ASSIGNMENT ->
Repeat, exactly as written, the lines from the one with "Viewport: 1404px width, 840px height." to the final line of the listing, and keep every picture out.

┌─ ENTRIES SHOWN

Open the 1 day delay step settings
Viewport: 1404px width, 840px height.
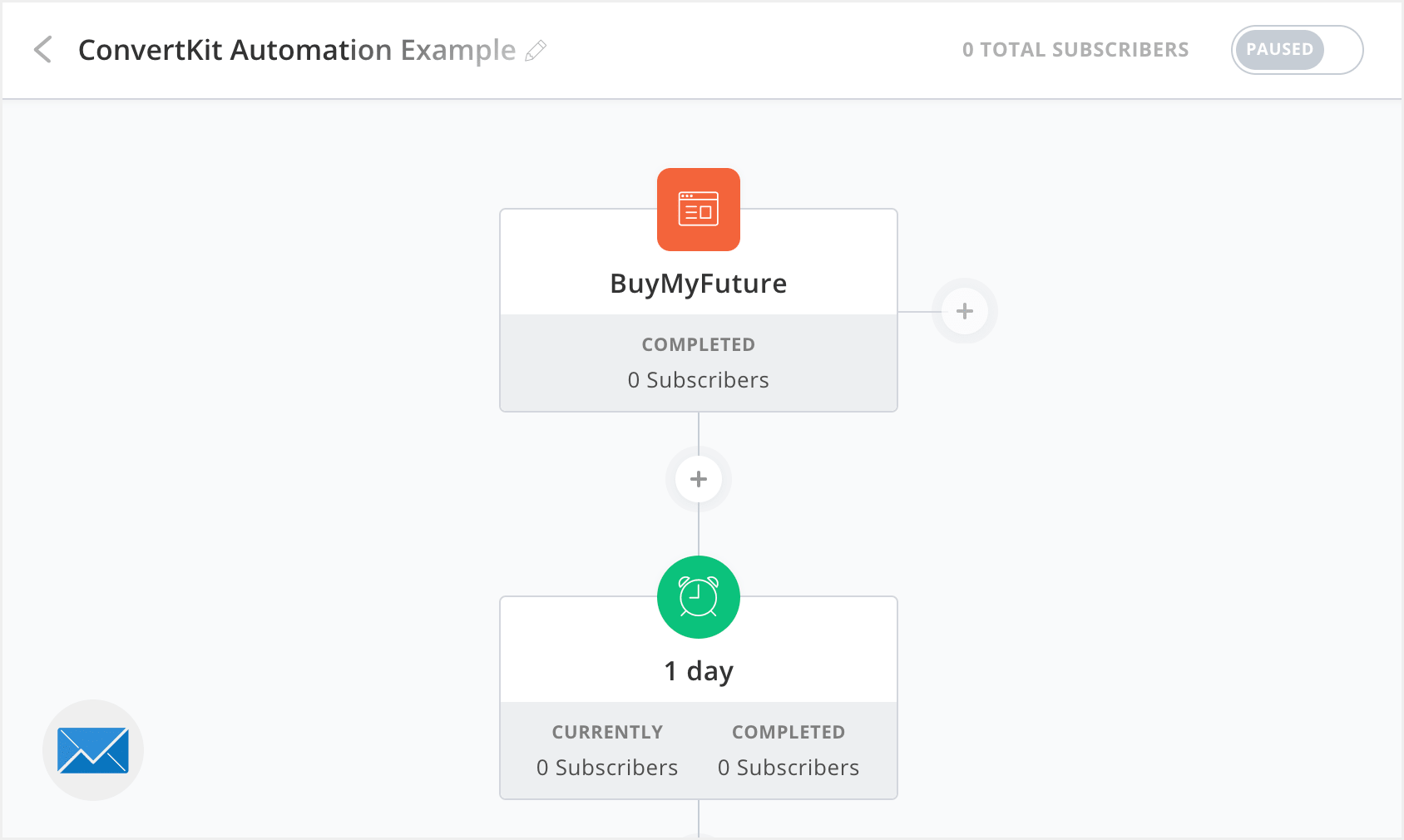698,670
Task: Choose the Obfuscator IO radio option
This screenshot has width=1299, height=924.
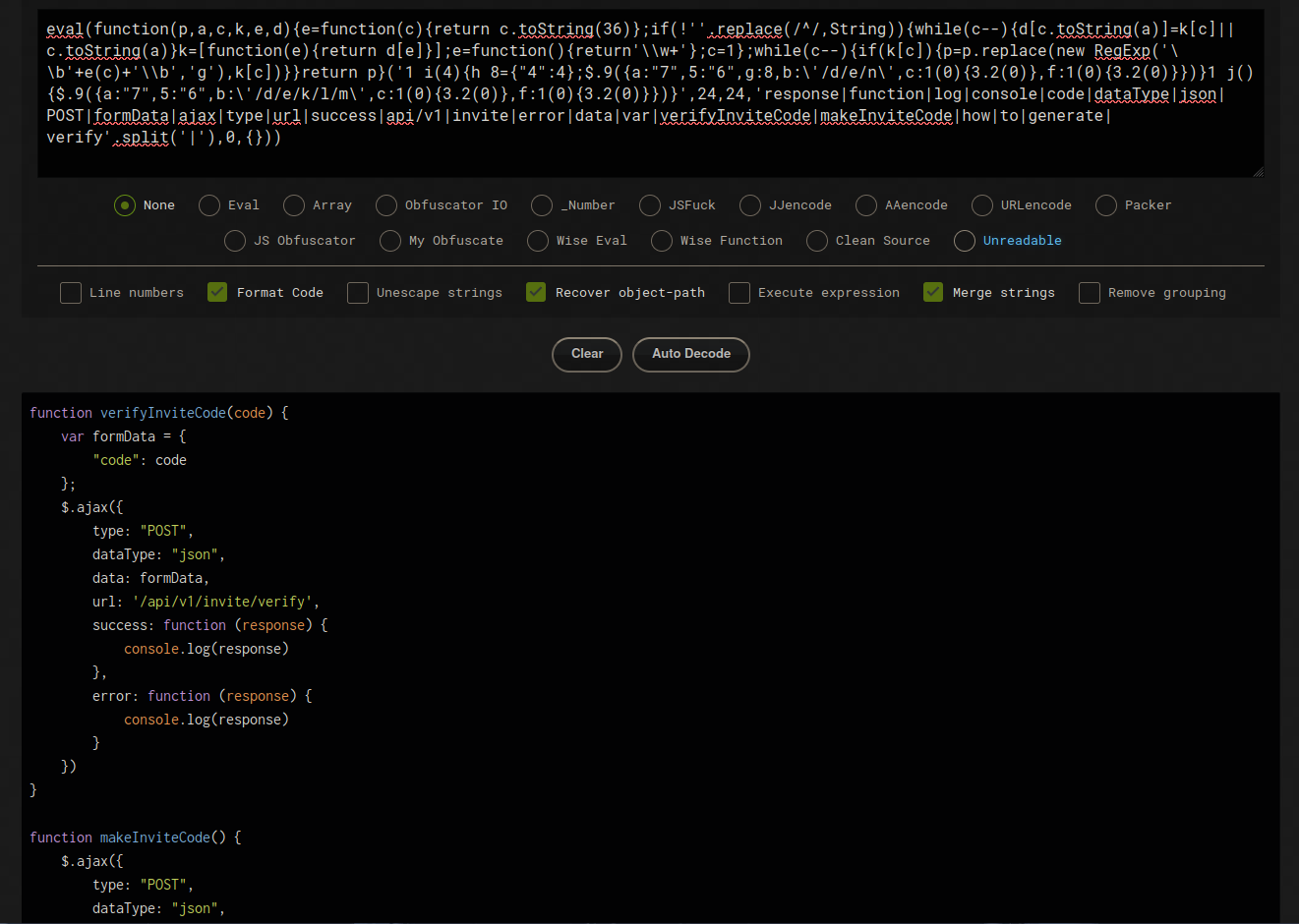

└─

EXERCISE ANSWER ->
Viewport: 1404px width, 840px height.
698,670
Task: Choose the Obfuscator IO radio option
This screenshot has width=1299, height=924.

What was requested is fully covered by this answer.